→ Dataset excerpt:
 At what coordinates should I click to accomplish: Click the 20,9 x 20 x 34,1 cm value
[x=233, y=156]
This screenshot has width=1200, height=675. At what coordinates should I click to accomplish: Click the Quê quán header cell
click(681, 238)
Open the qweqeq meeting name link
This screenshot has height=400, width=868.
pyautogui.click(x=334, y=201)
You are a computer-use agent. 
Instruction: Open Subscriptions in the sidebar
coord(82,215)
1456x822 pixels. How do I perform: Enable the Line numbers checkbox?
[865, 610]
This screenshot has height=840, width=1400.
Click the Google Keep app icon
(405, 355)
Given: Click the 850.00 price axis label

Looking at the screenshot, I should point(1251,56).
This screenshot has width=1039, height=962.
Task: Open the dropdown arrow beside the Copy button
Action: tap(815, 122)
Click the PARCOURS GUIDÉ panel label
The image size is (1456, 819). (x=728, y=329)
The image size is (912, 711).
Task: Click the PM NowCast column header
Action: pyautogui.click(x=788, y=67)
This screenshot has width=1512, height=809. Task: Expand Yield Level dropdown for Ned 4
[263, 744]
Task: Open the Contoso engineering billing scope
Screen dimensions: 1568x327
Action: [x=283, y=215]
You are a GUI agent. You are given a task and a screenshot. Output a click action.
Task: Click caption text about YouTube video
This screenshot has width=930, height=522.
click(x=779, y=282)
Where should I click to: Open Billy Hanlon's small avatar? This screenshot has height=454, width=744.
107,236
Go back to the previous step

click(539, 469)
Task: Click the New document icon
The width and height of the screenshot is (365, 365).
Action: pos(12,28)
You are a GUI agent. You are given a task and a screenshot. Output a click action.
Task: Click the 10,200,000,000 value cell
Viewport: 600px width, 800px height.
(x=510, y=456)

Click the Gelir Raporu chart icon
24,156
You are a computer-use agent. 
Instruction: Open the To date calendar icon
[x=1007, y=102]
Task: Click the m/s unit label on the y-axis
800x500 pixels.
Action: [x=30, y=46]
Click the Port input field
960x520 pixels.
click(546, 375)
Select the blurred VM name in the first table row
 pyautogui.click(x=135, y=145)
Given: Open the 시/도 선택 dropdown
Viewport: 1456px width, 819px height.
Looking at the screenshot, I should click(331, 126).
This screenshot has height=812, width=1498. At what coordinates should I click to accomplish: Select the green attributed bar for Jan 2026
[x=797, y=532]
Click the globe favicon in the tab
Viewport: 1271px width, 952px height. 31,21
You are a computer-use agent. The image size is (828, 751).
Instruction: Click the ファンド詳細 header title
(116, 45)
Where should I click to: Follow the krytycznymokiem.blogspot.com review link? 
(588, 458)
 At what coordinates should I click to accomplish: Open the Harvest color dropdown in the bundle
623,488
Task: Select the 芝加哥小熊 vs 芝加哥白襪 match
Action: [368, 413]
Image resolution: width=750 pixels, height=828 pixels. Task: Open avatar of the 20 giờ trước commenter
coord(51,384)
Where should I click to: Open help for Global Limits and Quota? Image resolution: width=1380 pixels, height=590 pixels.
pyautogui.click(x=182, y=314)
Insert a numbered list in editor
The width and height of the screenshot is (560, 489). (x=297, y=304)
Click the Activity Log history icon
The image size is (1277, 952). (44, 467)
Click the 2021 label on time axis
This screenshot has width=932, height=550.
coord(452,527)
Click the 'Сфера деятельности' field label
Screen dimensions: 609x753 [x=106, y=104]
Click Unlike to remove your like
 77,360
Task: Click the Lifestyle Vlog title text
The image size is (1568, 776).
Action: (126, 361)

→ EXERCISE: Lay out every line of the rows above as a Markdown table with the columns "No." and "Line", skipping the blank lines.

→ COMPLETED TASK:
| No. | Line |
|---|---|
| 1 |  At what coordinates should I click to accomplish: Click the 20,9 x 20 x 34,1 cm value |
| 2 | [x=233, y=156] |
| 3 | This screenshot has width=1200, height=675. At what coordinates should I click to accomplish: Click the Quê quán header cell |
| 4 | click(681, 238) |
| 5 | Open the qweqeq meeting name link |
| 6 | This screenshot has height=400, width=868. |
| 7 | pyautogui.click(x=334, y=201) |
| 8 | You are a computer-use agent.  |
| 9 | Instruction: Open Subscriptions in the sidebar |
| 10 | coord(82,215) |
| 11 | 1456x822 pixels. How do I perform: Enable the Line numbers checkbox? |
| 12 | [865, 610] |
| 13 | This screenshot has height=840, width=1400. |
| 14 | Click the Google Keep app icon |
| 15 | (405, 355) |
| 16 | Given: Click the 850.00 price axis label |
| 17 | Looking at the screenshot, I should point(1251,56). |
| 18 | This screenshot has width=1039, height=962. |
| 19 | Task: Open the dropdown arrow beside the Copy button |
| 20 | Action: tap(815, 122) |
| 21 | Click the PARCOURS GUIDÉ panel label |
| 22 | The image size is (1456, 819). (x=728, y=329) |
| 23 | The image size is (912, 711). |
| 24 | Task: Click the PM NowCast column header |
| 25 | Action: pyautogui.click(x=788, y=67) |
| 26 | This screenshot has width=1512, height=809. Task: Expand Yield Level dropdown for Ned 4 |
| 27 | [263, 744] |
| 28 | Task: Open the Contoso engineering billing scope |
| 29 | Screen dimensions: 1568x327 |
| 30 | Action: [x=283, y=215] |
| 31 | You are a GUI agent. You are given a task and a screenshot. Output a click action. |
| 32 | Task: Click caption text about YouTube video |
| 33 | This screenshot has width=930, height=522. |
| 34 | click(x=779, y=282) |
| 35 | Where should I click to: Open Billy Hanlon's small avatar? This screenshot has height=454, width=744. |
| 36 | 107,236 |
| 37 | Go back to the previous step |
| 38 | click(539, 469) |
| 39 | Task: Click the New document icon |
| 40 | The width and height of the screenshot is (365, 365). |
| 41 | Action: pos(12,28) |
| 42 | You are a GUI agent. You are given a task and a screenshot. Output a click action. |
| 43 | Task: Click the 10,200,000,000 value cell |
| 44 | Viewport: 600px width, 800px height. |
| 45 | (x=510, y=456) |
| 46 | Click the Gelir Raporu chart icon |
| 47 | 24,156 |
| 48 | You are a computer-use agent.  |
| 49 | Instruction: Open the To date calendar icon |
| 50 | [x=1007, y=102] |
| 51 | Task: Click the m/s unit label on the y-axis |
| 52 | 800x500 pixels. |
| 53 | Action: [x=30, y=46] |
| 54 | Click the Port input field |
| 55 | 960x520 pixels. |
| 56 | click(546, 375) |
| 57 | Select the blurred VM name in the first table row |
| 58 |  pyautogui.click(x=135, y=145) |
| 59 | Given: Open the 시/도 선택 dropdown |
| 60 | Viewport: 1456px width, 819px height. |
| 61 | Looking at the screenshot, I should click(331, 126). |
| 62 | This screenshot has height=812, width=1498. At what coordinates should I click to accomplish: Select the green attributed bar for Jan 2026 |
| 63 | [x=797, y=532] |
| 64 | Click the globe favicon in the tab |
| 65 | Viewport: 1271px width, 952px height. 31,21 |
| 66 | You are a computer-use agent. The image size is (828, 751). |
| 67 | Instruction: Click the ファンド詳細 header title |
| 68 | (116, 45) |
| 69 | Where should I click to: Follow the krytycznymokiem.blogspot.com review link?  |
| 70 | (588, 458) |
| 71 |  At what coordinates should I click to accomplish: Open the Harvest color dropdown in the bundle |
| 72 | 623,488 |
| 73 | Task: Select the 芝加哥小熊 vs 芝加哥白襪 match |
| 74 | Action: [368, 413] |
| 75 | Image resolution: width=750 pixels, height=828 pixels. Task: Open avatar of the 20 giờ trước commenter |
| 76 | coord(51,384) |
| 77 | Where should I click to: Open help for Global Limits and Quota? Image resolution: width=1380 pixels, height=590 pixels. |
| 78 | pyautogui.click(x=182, y=314) |
| 79 | Insert a numbered list in editor |
| 80 | The width and height of the screenshot is (560, 489). (x=297, y=304) |
| 81 | Click the Activity Log history icon |
| 82 | The image size is (1277, 952). (44, 467) |
| 83 | Click the 2021 label on time axis |
| 84 | This screenshot has width=932, height=550. |
| 85 | coord(452,527) |
| 86 | Click the 'Сфера деятельности' field label |
| 87 | Screen dimensions: 609x753 [x=106, y=104] |
| 88 | Click Unlike to remove your like |
| 89 |  77,360 |
| 90 | Task: Click the Lifestyle Vlog title text |
| 91 | The image size is (1568, 776). |
| 92 | Action: (126, 361) |